Jadi selanjutnya kita akan berangkat menuju Garut!
Taman Air Sabda Alam adalah tujuan kami, kita mau renang, horee. Setelah itu baru berbelanja sepuasnya di gerai picnic. Sip deh.

Dua Keranjang gak Cukup…
                Setengah sebelas malam kita baru sampai di gerai Picnic, sungguh waktu yang tidak tepat untuk berbelanja. Untung sebelumnya sudah ada kontak dengan gerainya, jadi jam berapapun mereka siap menunggu, hmm pelanggan setia gitu loh.
                Ceritanya, anak-anak kelas 2 di Pondok nitip dibeliin oleh-oleh. Mereka kasih uang plus catatannya. Hmm, awalnya sih fine-fine aja, eh ternyata ketika saya mulai belanja, pesenan mereka tuh lebih dari apa yang diperkirakan. Bahkan dua keranjang aja gak cukup. Nyampe jatoh-jatoh segala, untung si mas-mas gerai-nya baik nolongin. Hupff, saya sampai belanja 3 kereksek jumbo lho, hehe. Semua orang mencibir
“ Ck ck ck, teh Lena, gak salah tuh belanjaan?”
Ah udah deh, ini tuh bukan punya saya. Saya Cuma menjalankan tugas sebagai Ibu yang baik buat anak-anak di rumah, ups maksudnya di pondok. 

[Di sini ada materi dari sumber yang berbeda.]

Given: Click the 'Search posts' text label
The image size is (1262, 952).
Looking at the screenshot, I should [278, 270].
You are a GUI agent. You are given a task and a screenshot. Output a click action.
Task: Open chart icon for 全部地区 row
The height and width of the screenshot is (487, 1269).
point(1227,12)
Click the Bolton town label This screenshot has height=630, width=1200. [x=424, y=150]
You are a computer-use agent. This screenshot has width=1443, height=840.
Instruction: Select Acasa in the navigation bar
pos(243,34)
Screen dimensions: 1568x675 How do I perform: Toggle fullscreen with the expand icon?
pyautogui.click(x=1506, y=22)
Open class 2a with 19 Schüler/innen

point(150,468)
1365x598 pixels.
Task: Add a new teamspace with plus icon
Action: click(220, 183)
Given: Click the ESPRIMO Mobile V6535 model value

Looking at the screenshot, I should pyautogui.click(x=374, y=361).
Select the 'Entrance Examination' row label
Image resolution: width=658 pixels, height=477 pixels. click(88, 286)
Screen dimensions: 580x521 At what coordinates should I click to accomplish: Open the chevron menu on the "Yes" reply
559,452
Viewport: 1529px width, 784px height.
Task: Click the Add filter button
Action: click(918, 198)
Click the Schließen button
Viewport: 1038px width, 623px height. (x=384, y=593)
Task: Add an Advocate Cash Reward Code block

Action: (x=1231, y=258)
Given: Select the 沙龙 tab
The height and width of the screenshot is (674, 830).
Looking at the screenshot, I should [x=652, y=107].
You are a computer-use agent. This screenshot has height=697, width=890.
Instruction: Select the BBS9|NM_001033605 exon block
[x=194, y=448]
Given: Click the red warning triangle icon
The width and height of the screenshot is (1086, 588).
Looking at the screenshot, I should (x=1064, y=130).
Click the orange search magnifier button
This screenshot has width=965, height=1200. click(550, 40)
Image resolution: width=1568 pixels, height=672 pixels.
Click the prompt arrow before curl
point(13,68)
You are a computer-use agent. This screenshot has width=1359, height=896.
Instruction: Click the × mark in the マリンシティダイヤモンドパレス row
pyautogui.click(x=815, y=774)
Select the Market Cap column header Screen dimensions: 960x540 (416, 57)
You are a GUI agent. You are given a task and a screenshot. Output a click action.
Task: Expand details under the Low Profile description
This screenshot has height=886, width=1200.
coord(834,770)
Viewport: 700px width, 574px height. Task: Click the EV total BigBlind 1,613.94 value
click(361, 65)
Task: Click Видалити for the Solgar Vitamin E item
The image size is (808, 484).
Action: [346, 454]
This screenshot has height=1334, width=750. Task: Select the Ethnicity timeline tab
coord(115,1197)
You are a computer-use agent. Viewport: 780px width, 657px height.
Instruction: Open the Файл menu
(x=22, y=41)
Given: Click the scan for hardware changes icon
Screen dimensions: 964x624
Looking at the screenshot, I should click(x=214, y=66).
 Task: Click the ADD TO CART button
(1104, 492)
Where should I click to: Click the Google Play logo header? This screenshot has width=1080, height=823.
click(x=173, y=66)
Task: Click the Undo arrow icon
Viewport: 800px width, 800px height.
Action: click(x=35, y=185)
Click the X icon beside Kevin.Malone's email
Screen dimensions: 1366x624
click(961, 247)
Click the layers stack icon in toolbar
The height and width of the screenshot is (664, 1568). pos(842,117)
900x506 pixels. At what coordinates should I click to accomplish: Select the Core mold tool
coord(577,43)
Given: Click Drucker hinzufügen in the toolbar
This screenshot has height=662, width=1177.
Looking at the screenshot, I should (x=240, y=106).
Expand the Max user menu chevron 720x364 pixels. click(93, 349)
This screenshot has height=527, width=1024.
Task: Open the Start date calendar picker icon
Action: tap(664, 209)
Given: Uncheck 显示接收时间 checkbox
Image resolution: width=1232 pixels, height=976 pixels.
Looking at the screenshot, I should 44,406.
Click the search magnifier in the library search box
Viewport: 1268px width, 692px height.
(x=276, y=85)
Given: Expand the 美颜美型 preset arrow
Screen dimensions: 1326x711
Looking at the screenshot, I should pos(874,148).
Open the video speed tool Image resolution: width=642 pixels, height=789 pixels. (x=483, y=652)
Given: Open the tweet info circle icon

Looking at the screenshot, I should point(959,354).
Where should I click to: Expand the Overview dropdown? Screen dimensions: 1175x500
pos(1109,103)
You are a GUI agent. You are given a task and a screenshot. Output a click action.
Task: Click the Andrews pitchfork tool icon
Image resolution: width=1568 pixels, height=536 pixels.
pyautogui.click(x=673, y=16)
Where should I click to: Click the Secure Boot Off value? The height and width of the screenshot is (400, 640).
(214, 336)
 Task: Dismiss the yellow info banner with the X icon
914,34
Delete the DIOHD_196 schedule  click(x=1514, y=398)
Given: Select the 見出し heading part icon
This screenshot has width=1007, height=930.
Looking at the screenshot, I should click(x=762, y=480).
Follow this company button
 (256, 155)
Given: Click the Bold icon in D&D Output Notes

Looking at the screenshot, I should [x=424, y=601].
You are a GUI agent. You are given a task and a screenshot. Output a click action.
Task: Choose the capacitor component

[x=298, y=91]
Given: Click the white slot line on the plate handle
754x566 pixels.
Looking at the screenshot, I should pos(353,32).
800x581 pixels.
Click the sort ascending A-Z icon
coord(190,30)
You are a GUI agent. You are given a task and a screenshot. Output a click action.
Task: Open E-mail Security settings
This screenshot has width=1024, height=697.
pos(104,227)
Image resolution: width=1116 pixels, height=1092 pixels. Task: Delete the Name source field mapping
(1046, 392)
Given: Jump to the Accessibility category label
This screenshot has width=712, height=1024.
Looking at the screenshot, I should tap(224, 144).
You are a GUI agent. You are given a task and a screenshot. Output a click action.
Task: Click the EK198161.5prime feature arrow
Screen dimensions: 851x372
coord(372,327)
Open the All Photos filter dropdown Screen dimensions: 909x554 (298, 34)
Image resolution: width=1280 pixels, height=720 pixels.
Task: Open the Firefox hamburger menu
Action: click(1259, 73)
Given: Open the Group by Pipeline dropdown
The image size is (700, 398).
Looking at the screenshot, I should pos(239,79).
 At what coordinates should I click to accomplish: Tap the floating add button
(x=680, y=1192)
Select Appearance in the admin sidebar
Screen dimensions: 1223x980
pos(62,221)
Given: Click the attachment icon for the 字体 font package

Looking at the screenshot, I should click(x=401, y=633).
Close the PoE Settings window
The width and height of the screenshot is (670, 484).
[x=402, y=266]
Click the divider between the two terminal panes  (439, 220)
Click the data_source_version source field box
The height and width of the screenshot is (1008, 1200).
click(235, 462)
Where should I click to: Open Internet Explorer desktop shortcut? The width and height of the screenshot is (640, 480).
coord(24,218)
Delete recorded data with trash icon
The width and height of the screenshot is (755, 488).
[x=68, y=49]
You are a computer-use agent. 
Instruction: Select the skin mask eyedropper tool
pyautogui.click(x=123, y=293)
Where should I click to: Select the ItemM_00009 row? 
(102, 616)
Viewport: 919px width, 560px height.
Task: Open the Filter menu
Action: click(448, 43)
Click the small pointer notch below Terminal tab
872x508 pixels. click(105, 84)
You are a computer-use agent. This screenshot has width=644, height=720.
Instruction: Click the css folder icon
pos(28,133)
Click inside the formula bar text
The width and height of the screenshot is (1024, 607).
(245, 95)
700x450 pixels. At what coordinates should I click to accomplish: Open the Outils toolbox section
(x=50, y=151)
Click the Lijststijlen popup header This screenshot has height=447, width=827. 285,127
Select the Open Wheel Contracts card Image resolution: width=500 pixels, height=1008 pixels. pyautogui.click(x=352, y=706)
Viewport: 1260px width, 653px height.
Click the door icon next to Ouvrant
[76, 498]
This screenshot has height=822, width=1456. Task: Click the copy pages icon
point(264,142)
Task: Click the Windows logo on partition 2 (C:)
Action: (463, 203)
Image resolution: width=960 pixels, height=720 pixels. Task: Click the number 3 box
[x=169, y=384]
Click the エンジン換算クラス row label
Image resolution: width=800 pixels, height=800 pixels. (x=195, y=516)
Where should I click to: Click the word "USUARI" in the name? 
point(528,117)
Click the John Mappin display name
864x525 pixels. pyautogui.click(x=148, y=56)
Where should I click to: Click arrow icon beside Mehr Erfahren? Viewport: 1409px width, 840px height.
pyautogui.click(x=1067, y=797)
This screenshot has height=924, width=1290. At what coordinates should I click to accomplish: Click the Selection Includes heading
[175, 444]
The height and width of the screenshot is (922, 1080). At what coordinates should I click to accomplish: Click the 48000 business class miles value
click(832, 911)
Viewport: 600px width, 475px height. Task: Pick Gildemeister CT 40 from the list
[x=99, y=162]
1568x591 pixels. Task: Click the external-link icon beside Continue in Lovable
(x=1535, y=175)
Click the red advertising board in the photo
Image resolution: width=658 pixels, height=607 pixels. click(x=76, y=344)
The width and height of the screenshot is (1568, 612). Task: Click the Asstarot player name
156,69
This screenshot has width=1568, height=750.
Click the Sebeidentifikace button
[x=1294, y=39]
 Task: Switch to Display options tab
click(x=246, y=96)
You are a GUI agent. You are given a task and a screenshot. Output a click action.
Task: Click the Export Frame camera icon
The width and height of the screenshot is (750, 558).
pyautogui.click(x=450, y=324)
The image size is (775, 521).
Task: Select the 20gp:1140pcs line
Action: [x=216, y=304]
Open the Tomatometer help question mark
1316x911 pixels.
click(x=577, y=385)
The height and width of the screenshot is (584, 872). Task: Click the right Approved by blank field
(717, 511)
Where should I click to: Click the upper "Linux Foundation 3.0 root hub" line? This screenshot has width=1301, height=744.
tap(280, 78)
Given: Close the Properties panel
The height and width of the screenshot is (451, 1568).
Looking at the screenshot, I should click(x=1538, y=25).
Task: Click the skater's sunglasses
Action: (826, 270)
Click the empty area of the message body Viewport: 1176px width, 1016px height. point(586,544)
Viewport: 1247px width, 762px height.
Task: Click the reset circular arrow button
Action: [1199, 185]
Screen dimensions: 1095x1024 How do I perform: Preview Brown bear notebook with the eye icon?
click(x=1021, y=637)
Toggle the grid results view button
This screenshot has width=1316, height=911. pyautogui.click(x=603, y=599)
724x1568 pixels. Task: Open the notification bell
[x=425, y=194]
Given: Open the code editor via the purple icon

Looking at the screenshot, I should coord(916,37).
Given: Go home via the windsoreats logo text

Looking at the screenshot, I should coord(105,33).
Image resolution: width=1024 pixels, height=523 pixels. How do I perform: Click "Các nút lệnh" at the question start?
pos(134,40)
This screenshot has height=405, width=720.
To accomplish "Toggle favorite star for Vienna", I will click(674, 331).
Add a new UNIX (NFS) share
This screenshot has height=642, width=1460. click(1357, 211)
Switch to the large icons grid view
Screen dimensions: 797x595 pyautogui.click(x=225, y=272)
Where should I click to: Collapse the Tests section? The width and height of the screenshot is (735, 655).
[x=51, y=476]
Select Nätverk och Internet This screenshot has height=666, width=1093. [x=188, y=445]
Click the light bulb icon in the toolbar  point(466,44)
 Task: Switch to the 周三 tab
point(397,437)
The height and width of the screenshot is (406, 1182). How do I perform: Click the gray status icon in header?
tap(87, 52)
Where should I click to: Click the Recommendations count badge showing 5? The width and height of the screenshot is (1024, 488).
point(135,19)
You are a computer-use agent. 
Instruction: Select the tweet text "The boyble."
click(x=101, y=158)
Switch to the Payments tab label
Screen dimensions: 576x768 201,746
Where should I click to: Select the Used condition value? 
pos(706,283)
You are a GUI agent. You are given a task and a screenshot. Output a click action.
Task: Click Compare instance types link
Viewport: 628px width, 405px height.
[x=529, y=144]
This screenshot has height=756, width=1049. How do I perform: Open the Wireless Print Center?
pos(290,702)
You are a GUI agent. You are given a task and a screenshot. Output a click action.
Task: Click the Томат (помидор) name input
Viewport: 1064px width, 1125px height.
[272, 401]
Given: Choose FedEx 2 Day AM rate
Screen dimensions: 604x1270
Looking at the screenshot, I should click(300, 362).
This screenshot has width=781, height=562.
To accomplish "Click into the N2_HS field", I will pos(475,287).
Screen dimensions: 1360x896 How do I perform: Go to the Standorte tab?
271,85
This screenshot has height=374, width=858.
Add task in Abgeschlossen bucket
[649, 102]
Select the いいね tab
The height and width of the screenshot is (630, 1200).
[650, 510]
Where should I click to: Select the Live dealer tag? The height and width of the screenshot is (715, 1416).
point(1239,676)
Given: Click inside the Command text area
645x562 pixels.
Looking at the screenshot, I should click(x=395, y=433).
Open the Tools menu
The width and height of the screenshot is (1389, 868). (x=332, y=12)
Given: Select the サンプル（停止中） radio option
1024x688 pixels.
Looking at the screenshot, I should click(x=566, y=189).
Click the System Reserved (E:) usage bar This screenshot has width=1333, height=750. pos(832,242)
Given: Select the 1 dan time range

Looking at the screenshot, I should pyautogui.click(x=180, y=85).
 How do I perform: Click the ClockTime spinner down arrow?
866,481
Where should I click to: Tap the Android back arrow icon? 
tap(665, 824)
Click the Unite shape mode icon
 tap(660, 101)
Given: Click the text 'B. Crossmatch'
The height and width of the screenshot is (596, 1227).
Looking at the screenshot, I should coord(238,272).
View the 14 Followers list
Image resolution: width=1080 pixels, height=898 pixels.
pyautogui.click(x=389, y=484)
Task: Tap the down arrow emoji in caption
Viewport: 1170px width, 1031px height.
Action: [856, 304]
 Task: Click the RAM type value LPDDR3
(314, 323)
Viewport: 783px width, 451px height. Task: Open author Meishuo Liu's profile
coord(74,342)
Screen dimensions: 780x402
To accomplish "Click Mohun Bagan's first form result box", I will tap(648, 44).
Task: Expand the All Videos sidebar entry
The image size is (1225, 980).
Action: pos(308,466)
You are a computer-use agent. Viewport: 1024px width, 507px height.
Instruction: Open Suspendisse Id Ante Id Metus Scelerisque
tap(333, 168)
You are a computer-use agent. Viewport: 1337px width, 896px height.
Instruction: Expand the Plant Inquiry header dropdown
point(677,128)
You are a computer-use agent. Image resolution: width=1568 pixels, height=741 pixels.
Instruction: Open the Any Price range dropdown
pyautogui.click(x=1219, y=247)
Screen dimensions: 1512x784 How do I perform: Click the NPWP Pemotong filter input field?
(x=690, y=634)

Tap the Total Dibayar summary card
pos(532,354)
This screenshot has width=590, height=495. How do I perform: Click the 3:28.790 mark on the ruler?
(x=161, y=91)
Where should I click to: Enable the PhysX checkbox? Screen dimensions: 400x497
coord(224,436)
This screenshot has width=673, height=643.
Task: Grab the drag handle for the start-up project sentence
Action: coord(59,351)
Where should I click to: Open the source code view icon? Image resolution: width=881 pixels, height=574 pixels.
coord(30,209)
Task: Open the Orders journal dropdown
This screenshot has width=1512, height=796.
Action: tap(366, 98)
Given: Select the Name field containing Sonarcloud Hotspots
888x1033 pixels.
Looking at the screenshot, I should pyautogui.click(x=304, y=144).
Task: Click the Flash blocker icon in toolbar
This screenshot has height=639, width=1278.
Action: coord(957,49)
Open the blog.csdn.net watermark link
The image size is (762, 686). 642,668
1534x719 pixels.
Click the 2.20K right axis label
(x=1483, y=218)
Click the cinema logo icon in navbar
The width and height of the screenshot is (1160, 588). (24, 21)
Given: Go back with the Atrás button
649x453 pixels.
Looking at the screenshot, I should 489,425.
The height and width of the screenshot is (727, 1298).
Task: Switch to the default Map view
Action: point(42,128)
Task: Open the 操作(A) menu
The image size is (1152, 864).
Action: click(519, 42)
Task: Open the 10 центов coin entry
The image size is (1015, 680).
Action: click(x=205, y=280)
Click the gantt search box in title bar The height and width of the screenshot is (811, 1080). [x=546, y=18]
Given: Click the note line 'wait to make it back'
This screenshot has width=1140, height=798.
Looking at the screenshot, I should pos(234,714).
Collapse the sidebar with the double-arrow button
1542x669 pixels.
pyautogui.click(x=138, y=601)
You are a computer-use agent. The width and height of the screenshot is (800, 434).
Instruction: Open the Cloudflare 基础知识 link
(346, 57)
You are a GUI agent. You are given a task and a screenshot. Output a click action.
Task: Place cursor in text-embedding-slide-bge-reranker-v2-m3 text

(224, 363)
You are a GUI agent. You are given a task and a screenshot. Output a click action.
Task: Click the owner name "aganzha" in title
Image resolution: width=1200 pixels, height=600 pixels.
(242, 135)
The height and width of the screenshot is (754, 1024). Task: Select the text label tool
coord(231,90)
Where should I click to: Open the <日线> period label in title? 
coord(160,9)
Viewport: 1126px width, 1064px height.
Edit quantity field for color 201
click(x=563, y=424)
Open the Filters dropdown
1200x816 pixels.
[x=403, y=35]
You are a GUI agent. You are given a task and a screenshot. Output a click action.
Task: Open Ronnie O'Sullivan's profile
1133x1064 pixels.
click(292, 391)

#Eh, setelah mengunjungi gerai ini yang ke-2 kalinya lho setelah study tour SMP kemarin, saya kok jadi mikir ya. Kata manager pabrik dodol picnic di garut, produk mereka tuh bahkan udah go internasional lho. Nah pas ngebayangin Tasik, sebenarnya banyak ya ciri khas makanannya itu. Ada opak, ranginang, dll. Tapi rasa-rasanya belum bisa seluas itu pangsa pasarnya. Masa iya sih makanan kita kurang diminati? Pasti ada yang kurang beres nih. Maka, saya berkeinginan suatu saat nanti bisa membuka usaha yang benar-benar menjual barang lokal dengan kualitas memukau. Hmm, kan keren tuh. Sekalian memberdayakan masyarakat kampung saya yang suka memproduksi makanan-makanan tersebut tapi tak tahu harus disalurkan kemana.  Sip deh.


                Dan berakhirlah perjalanan study tour kami. Teat pukul 12.30 si mini bus biru paling awal sampai di Lawang Condong. Mata yang terlelap dan pantat yang merasakan panas lantaran berjam-jam duduk tanpa bergerak, akhirnya usai juga.
Hei, kita sampai!
Dengan membawa 3 kresek oleh-oleh, di tambah tas gendong, saya berjalan bersama yang lainnya menuju pondok. Aduh, bantuin atuh ih, berat. Tapi apa daya, mereka pun mengalami hal yang sama. Ya sudahlah, dengan tidak berisik karena takut membangunkan warga sekitar, kamipun akhirnya sampai di kamar masing-masing. Aduh, langsung pengen rebahan deh jadinya. Jam setengah satu malam, bayangkan!
Sebelum tidur, tiba-tiba a will  tadi berkelebatan. Ada yang kemudian menjadi tekad yang kuat, tapi ada juga yang sedikit ragu-ragu ketika membayangkan bagaimana jadinya nanti. Ah saya ini. Cepat saja saya hapus bayangan keraguan itu. Allah pasti mendengar, karena Allah lah Maha mendengar. Sekarang bagaimana kita berusaha untuk menggapai tekad kuat itu.
                Jika ada orang yang bilang,  banyak manusia menderita karena keinginannya sendiri. Eits, ini tidak berlaku bagi beberapa keinginan saya. Karena a will di sini lebih terkesan sebagai tekad yang kuat untuk mewujudkan sesuatu agar berbuah kemanfaatan dan kebarakahan yang semuanya dilandaskan untuk semata-mata mencari Ridha Allah SWT. Kalau kita gak punya kemauan, ya selamanya kita akan tetap begitu-begitu aja. Tidak ada perubahan, statis, tidak maju tidak mundur. Ah, kalau sudah begitu mau jadi manusia apa kita ini. Sayang banget hidup sekali Cuma buat jadi manuia statis mah. Mending jadi manusia yang gemar melakukan perubahan ke arah yang lebih baik. Sesuai hadist Rasul :
“ barangsiapa hari ini lebih baik dari kemarin maka Ia beruntung, jika sama saja maka Ia merugi, Jika lebih jelek, maka Ia dilaknat! “
So, sesuatu akan terwujud jika berawal dari kemauan yang besar. Setelah itu lanjutkan dengan usaha dan doa. Barulah bertawakal ilallah. Dan ingat, If there is a Will, there is a Way.